━━━━━ Source data ━━━━━

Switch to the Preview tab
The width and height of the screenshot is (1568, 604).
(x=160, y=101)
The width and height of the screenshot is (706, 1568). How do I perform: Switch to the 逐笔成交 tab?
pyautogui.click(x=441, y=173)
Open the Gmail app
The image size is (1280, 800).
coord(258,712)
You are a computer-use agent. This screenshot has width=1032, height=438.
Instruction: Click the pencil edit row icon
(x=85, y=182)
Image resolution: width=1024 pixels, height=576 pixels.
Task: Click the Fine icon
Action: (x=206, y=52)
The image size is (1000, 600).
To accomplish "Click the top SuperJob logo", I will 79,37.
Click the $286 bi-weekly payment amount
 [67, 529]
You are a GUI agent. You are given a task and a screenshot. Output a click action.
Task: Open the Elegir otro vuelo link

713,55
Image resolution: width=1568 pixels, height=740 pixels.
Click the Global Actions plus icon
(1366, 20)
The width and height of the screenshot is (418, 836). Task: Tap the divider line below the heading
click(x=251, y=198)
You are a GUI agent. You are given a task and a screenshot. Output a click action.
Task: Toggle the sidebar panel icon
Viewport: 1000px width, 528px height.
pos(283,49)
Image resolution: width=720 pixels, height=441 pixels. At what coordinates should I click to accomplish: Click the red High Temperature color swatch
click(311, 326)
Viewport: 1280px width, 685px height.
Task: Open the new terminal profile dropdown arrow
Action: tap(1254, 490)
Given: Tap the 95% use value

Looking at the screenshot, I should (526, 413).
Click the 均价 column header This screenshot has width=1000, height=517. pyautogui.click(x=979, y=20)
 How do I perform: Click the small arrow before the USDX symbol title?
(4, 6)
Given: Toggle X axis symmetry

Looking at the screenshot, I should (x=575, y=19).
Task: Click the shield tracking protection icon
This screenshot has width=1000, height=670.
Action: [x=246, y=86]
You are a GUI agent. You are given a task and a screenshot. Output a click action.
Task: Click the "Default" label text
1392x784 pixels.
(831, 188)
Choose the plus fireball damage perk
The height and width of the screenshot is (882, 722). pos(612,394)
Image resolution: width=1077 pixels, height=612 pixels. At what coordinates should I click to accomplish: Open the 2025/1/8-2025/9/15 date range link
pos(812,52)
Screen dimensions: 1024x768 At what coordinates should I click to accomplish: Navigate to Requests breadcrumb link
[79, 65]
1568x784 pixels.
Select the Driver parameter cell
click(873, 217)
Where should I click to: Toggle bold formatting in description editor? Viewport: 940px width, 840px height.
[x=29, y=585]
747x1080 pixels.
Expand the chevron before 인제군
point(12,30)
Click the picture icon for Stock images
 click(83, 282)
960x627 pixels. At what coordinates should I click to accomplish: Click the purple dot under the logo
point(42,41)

━━━━━

• **What you have to do**:
Please return every entry exactly as it appears.

• **Your response**:
Switch to the Preview tab
The width and height of the screenshot is (1568, 604).
(x=160, y=101)
The width and height of the screenshot is (706, 1568). How do I perform: Switch to the 逐笔成交 tab?
pyautogui.click(x=441, y=173)
Open the Gmail app
The image size is (1280, 800).
coord(258,712)
You are a computer-use agent. This screenshot has width=1032, height=438.
Instruction: Click the pencil edit row icon
(x=85, y=182)
Image resolution: width=1024 pixels, height=576 pixels.
Task: Click the Fine icon
Action: (x=206, y=52)
The image size is (1000, 600).
To accomplish "Click the top SuperJob logo", I will 79,37.
Click the $286 bi-weekly payment amount
 [67, 529]
You are a GUI agent. You are given a task and a screenshot. Output a click action.
Task: Open the Elegir otro vuelo link

713,55
Image resolution: width=1568 pixels, height=740 pixels.
Click the Global Actions plus icon
(1366, 20)
The width and height of the screenshot is (418, 836). Task: Tap the divider line below the heading
click(x=251, y=198)
You are a GUI agent. You are given a task and a screenshot. Output a click action.
Task: Toggle the sidebar panel icon
Viewport: 1000px width, 528px height.
pos(283,49)
Image resolution: width=720 pixels, height=441 pixels. At what coordinates should I click to accomplish: Click the red High Temperature color swatch
click(311, 326)
Viewport: 1280px width, 685px height.
Task: Open the new terminal profile dropdown arrow
Action: tap(1254, 490)
Given: Tap the 95% use value

Looking at the screenshot, I should (526, 413).
Click the 均价 column header This screenshot has width=1000, height=517. pyautogui.click(x=979, y=20)
 How do I perform: Click the small arrow before the USDX symbol title?
(4, 6)
Given: Toggle X axis symmetry

Looking at the screenshot, I should (x=575, y=19).
Task: Click the shield tracking protection icon
This screenshot has width=1000, height=670.
Action: [x=246, y=86]
You are a GUI agent. You are given a task and a screenshot. Output a click action.
Task: Click the "Default" label text
1392x784 pixels.
(831, 188)
Choose the plus fireball damage perk
The height and width of the screenshot is (882, 722). pos(612,394)
Image resolution: width=1077 pixels, height=612 pixels. At what coordinates should I click to accomplish: Open the 2025/1/8-2025/9/15 date range link
pos(812,52)
Screen dimensions: 1024x768 At what coordinates should I click to accomplish: Navigate to Requests breadcrumb link
[79, 65]
1568x784 pixels.
Select the Driver parameter cell
click(873, 217)
Where should I click to: Toggle bold formatting in description editor? Viewport: 940px width, 840px height.
[x=29, y=585]
747x1080 pixels.
Expand the chevron before 인제군
point(12,30)
Click the picture icon for Stock images
 click(83, 282)
960x627 pixels. At what coordinates should I click to accomplish: Click the purple dot under the logo
point(42,41)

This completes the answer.